I had a prescription for seven grams a day for the last three years, and when it got shot down to three grams, obviously it affected me, but not as much as the people who use the flower directly. I use an oil. I can use the flower to make the oil, which lasts longer because I don't need to use as much flower as oil. They are two completely different processes that go through the system.

To explain it a little—and the doctors might be able to explain it better than what I am saying—because it is processed through the liver, one dose lasts six to eight hours on average. That doesn't mean I won't need more in between, but on average, that's how I manage. I take a dose when I get up in the morning, at 7:30 or eight o'clock, and then it brings me to almost late afternoon. Then I manage usually during dinnertime for two or three hours and I'm still coasting, and then around 7:30—because it takes an hour to an hour and a half to process—I get into my nighttime schedule, which allows me to fall asleep.

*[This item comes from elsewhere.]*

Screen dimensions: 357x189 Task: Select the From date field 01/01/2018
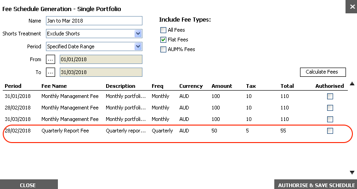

I don't know for you guys, but for me a restful night's sleep is about six hours. That's the longest night's sleep I have ever had, and now we are talking medicated.

4:50 p.m.

NDP

Gord Johns NDP Courtenay—Alberni, BC

Max, can you talk about how the 10 grams to three grams has affected some of your veteran colleagues?

Dr. Thirlwell spoke heavily about the five to eight grams—I believe that's what she said—and its importance.

4:50 p.m.

As an Individual

Max Gaboriault

I do have one of my friends whose brain is going to research. They don't even understand how he's alive, because of the damage. He got blown up twice. He uses, on average, 10 to 15 grams a day. However, I use a completely different method. He smokes; I don't. It works for him; it doesn't work for me.

That's the big thing to also understand. I've tried 12 to 15 different strains over the last three years. Another big thing to understand is that I actually have complete control over my medication. I know exactly how much I take at any given time. When I make my oil, I calculate my dosage. I regulate myself and control my intake. Some days I might need a little bit more. Some days I might need a little bit less. Dr. Walsh mentioned that over time you need more and more. It's absolutely true.

The big thing to understand with the seven grams a day is that it's not so much based on facts. In my instance, I need that to make my own oils. In order to make a normal batch for myself, I use about 60 grams to 90 grams of flower. That's three ounces. I have a 210 gram prescription, so that puts it in perspective. Out of those 60 grams, or 60,000 milligrams, I do about two cups, which is 500 millilitres. It's a ratio of how many milligrams per millilitre I can reach. With the sativa—I use an Alaskan strain because it works for me—I'm averaging about 25 milligrams to 30 milligrams, which is three times higher than people use for recreation.

I'm medicated right now, since this morning.

4:55 p.m.

NDP

Gord Johns NDP Courtenay—Alberni, BC

Max, I have a question. If you could flip a switch to change one thing at Veterans Affairs about their policy towards cannabis, what would that be?

4:55 p.m.

As an Individual

Max Gaboriault

Go with what the need is. From what I understand from the doctors, I'm at the somewhat low end of use. For the guys who need the 10 grams, well, give them the 10 grams.

We're not just talking psychological. I have arthritis in every single joint in my body. I have back issues, knee issues. The big thing to understand about cannabis is that it does not get rid of the pain. It dulls it to a point where you can function, but you still know you are in pain, so you don't go past what you should be doing. That's where opioids fail completely, because they take the pain away. Then the member gets hurt, and so on. It's more of a management system versus a complete “zombification” of the member.